**YOUR INSTRUCTIONS:** Write the next part of the camera subsystem section, picking up after its final sentence.

START EXCERPT TO READ

37. Camera subsystem

37.1 Introduction

The camera subsystem is built around a double path:

• • a low-resolution path, with the DCMI and a low-frequency parallel interface. It supports sensors up to 24 Mpixel/s.
• • a high-resolution path, with the DCMIPP and a high-frequency parallel interface or serial CSI-2 interface, either RGB or RawBayer. It targets sensors up to 5 Mpixels at 30 fps.

When plugging a camera sensor, it is recommended to use the DCMIPP, a higher performance pipe.

The previous DCMI is recommended only in two noticeable cases:

• • to get a backward compatibility with former platforms that embed also the DCMI
• • to input the pixels from a second camera sensor

Note: The DCMIPP inputs pixels from one sensor via the CSI-2 interface, while the DCMI gets pixels from the second sensor via the parallel interface.

The DCMI path offers the following summarized maximum features:

• • Target sensor: 24 Mpixel/s 16 bpp (limited by the DMA)
• • Parallel input: 80 MHz on 14-bit input capability
• • Central DMA to extract and dump its pixels
• • Software extraction of its pixel data

The DCMIPP path offers the following summarized maximum features:

• • Target sensors: 5 Mpixel at 30 fps max
• • Parallel input: 120 MHz on 16-bit input capability
• • Serial input: CSI-2 at 2.5 Gbps/lane on 2 data lanes
• • ISP (image signal processor): demosaicing, exposure, white-balance, contrast, bad-pixel
• • Application pipes: 2 pipes with crop, downsize, gamma, YUV conversion, YUV420

Some over-target use cases are possible, but with specific constraints:

• • sensors with resolution above 5 Mpixels
• • sensors with pixel rate above 150 Mpixel/s
• • double sensors in parallel

37.2 Camera path main features

37.2.1 DCMI path main features

The DCMI path shows the following features:

• • 8-, 10-, 12- or 14-bit parallel interface at 80 MHz (no I/O ReTime)
• • Embedded/external line and frame synchronization
• • Continuous or snapshot mode

• • Crop feature
• • Following data formats supported (dumped in memory, extracted by software):
  • – 8-, 10-, 12-, 14-bit progressive video, either monochrome or RawBayer
  • – YCbCr 4:2:2 progressive video
  • – RGB 565 progressive video
  • – Compressed data: JPEG (in fact, any default/byte data)

See Section 38: Digital camera interface (DCMI) for more details.

END EXCERPT TO READ
START STORED DATA

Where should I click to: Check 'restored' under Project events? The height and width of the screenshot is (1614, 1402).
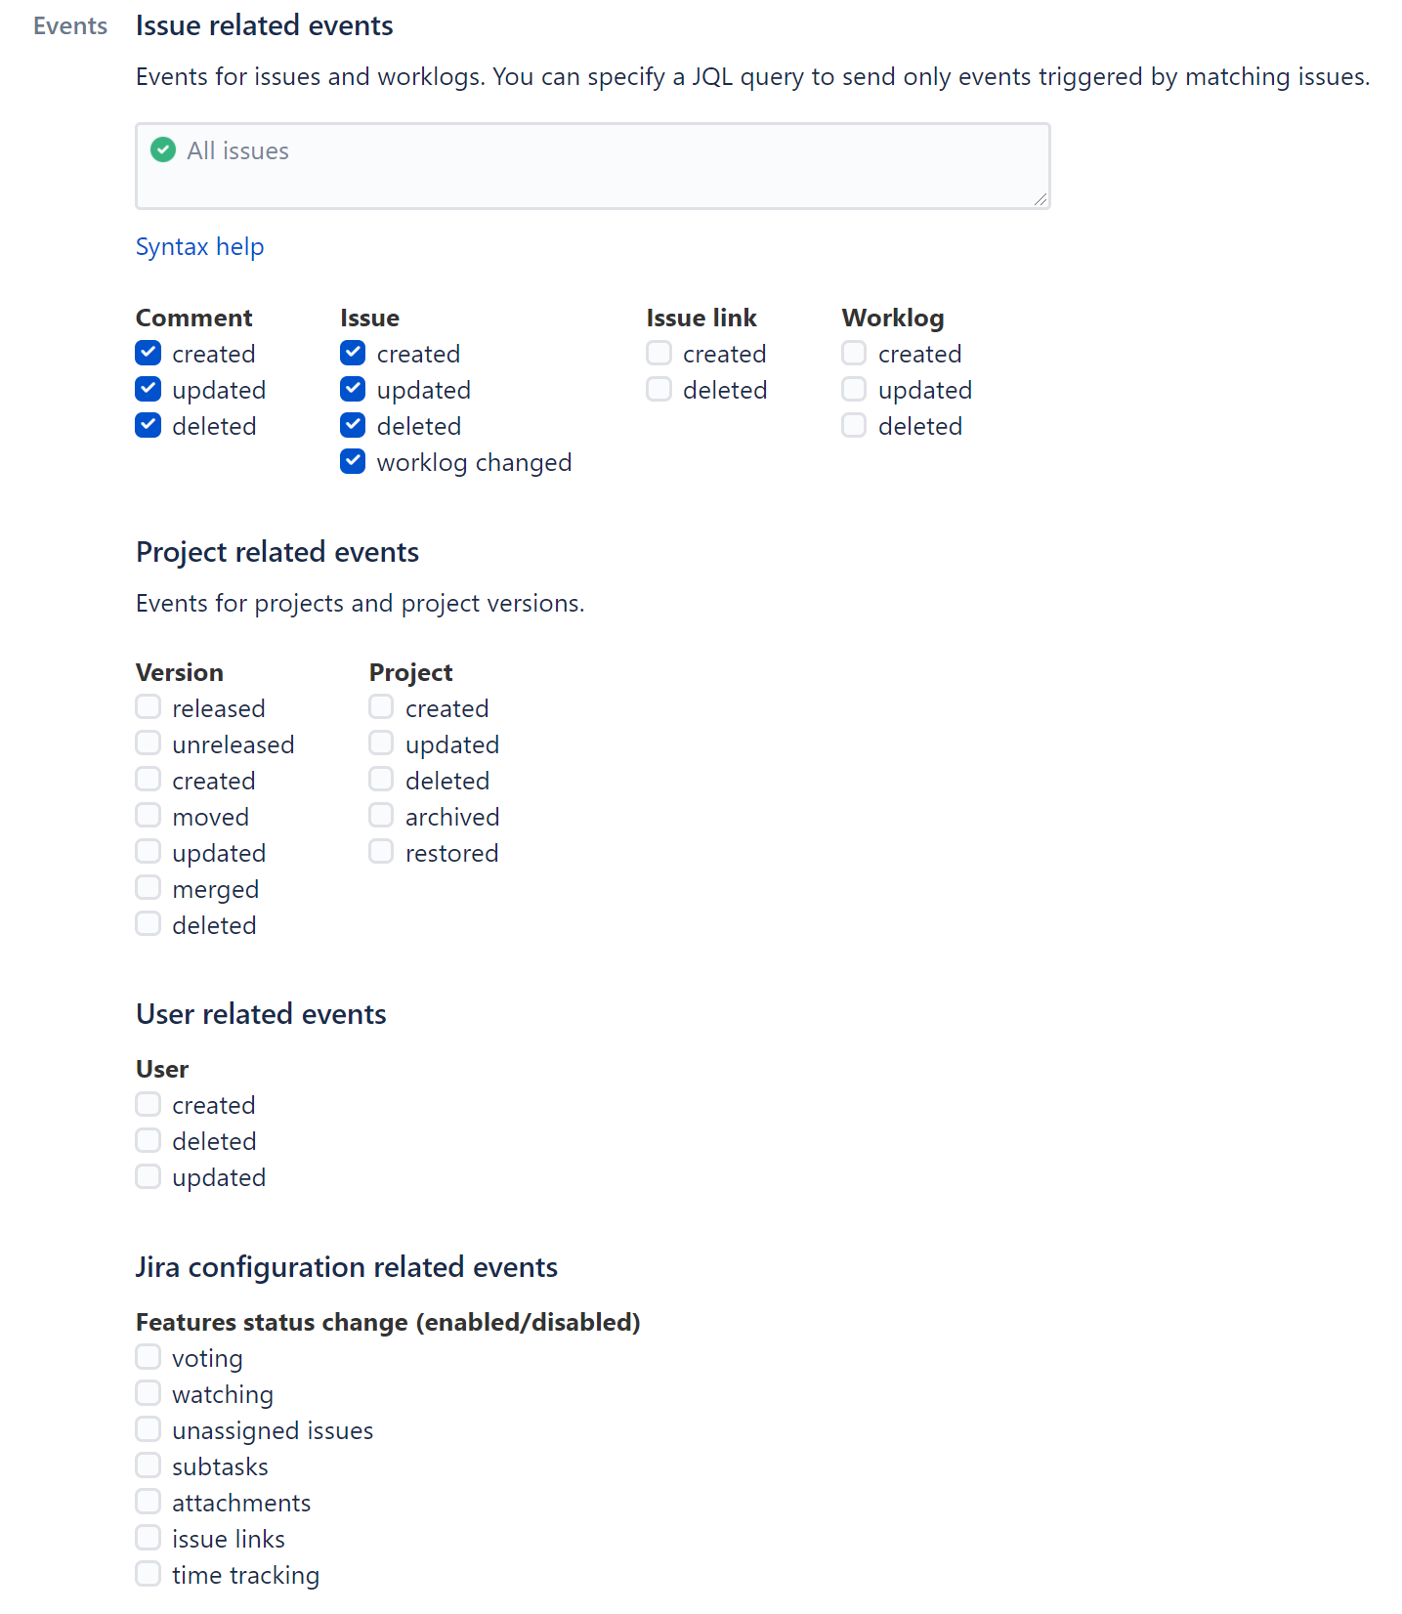click(380, 851)
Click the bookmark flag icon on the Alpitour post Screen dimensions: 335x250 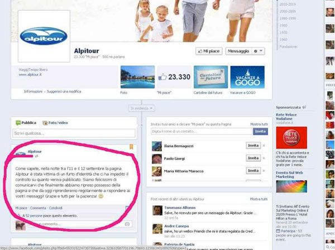132,147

END STORED DATA

**OUTPUT FOR THIS EXERCISE:**
37.2.2 DCMIPP path main features

The DCMIPP path groups the DCMIPP pixel pipeline block, its included parallel interface, and the abutted CSI-2-Host and PHY.

The parallel interface shows the following features:

• • Input rate: 120 MHz up to 16-bit capability (with I/O ReTime)
• • Pixel format: RGB565, 888, YUV422, RawBayer/Mono 8/10/12/14
• • Synchronization: embedded versus external line and frame synchronization

See Section 39: Digital camera interface pixel pipeline (DCMIPP) for more details.

The CSI-2 serial interface shows the following features:

• • Standard: MIPI CSI2 v1.3
• • Input rate: 2 data lanes @ 2.5 Gbps/lane
• • Pixel rate: if RGB888: up to 200 Mpixel/s, if RawBayer 10: up to 333 Mpixel/s
• • Pixel format: any MIPI CSI2 v1.3: RGB565, 888, YUV422, RawBayer
• • Miscellaneous: interlaced video, interleaved packets, virtual channels

See Section 40: CSI-2 Host (CSI) for more details.

DCMIPP sizings and limitations

• • Camera target: 5 Mpixels (typ. 2560x2048 or 2688x1944) before decimation
• • Pipe resolution: 4094x4094 pixels max
  • – Demosaicing: 2688 pixels wide max line-buffers (decimation available ahead)
  • – Downsize: 2688 pixels wide max line-buffers
  • – YUV420: 2688 pixels wide max line-buffers.
• • Pipe pixel rate: 333 Mpixel/s peak.
• • AXI FIFO: 5 Kbytes available, with a flexible allocation between all outputs.
• • AXI master: AXI-64 bits @ 400 MHz, with FIFO for latencies up to 2 µs, 16 outstanding.

The DCMIPP provides three different pipes to process data:

• • Pipe0: to dump data without any processing, branched before any ISP
  It is aimed at dumping metadata or statistics as-is from the sensor, or at dumping the full picture as RawBayer data, for a potential long but optimal software processing.
• • Pipe1: main full-featured pipe (such as ISP, then downsize, YUV-multi-planar)
  It provides a picture ready for any application (such as display, video encode, or neural processing).

• • Pipe2: ancillary semi-featured pipe
  Same ISP as pipe1, then downsize, but no YUV-multiplanar. It provides an RGB output for a display use, or neural processing if using RGB as input.

DCMIPP ISP capabilities common to pipe1 and 2, are the following:

• • flow selection: parallel-vs-CSI2, CSI virtual packets
• • capture mode: continuous versus snapshot mode
• • pixel extraction: RGB565, 888, YUV422, RawBayer/Mono 8/10/12/14.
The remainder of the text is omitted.